Reducing Treeherder’s time-to-deploy

Up until September we had been using code merges from the master branch to the production one to cause production deployments.

A merge to production would trigger few automatic steps:

  1. The code would get tested in the Travis CI (10 minutes or more)
  2. Upon success the code would be built by Heroku (few minutes)
  3. Upon success a Heroku release would happen (less than a minute)
What steps happen before new code is deployed

If a regression was to be found on production we would either `git revert` a change out of all merged changes OR use Heroku’s rollback feature to the last known working state (without using Git).

Using `git revert` to get us back into a good state would be very slow since it would take 15–20 minutes to run through Travis, a Heroku build and a Heroku release.

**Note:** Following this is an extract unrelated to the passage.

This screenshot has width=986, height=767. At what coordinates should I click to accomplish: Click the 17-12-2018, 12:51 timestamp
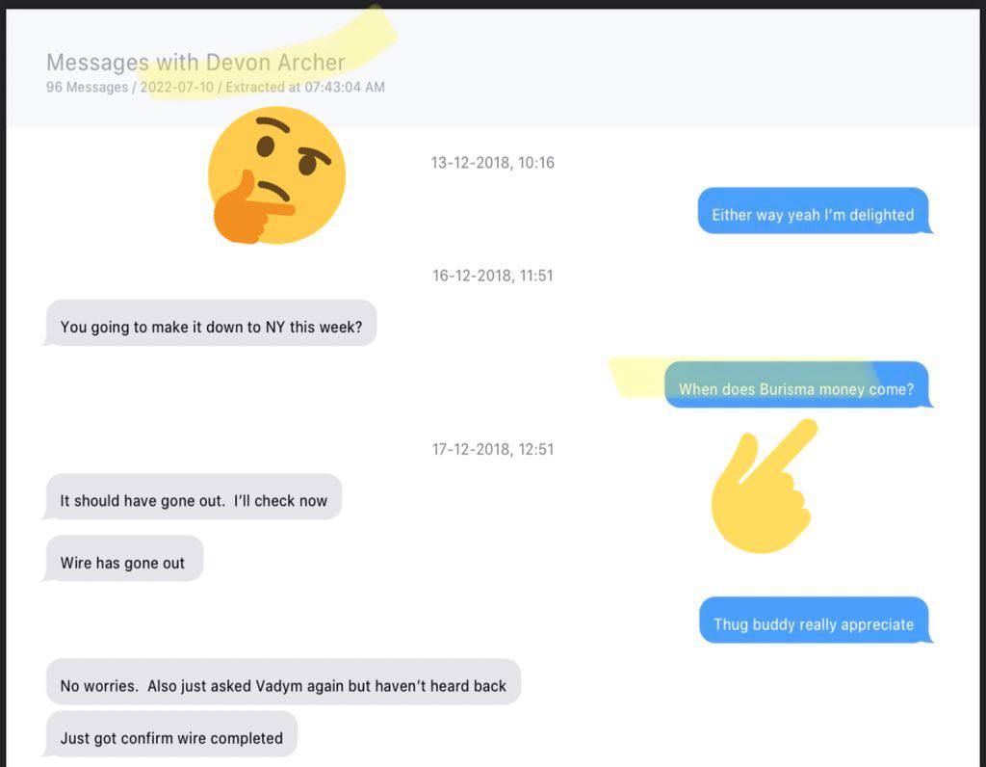[492, 449]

On the other hand, Heroku’s rollback feature would be an immediate step as it would skip steps 1 and 2. Rolling back is possible because a previous build of a commit would still be available and only the release step would be needed .

The procedural change I proposed was to use Heroku’s promotion feature (similar to Heroku’s rollback feature). This would reuse a build from the staging app with the production app. The promotion process is a one-click button event that only executes the release step since steps 1 & 2 had already run on the staging app. Promotions would take less than a minute to be live.

This shows how a Heroku build on stage is reused for production.

This change made day to day deployments a less involved process since all deployments would take less that a minute. I’ve been quite satisfied with the change since a deployment requires less waiting around to validate a deployment.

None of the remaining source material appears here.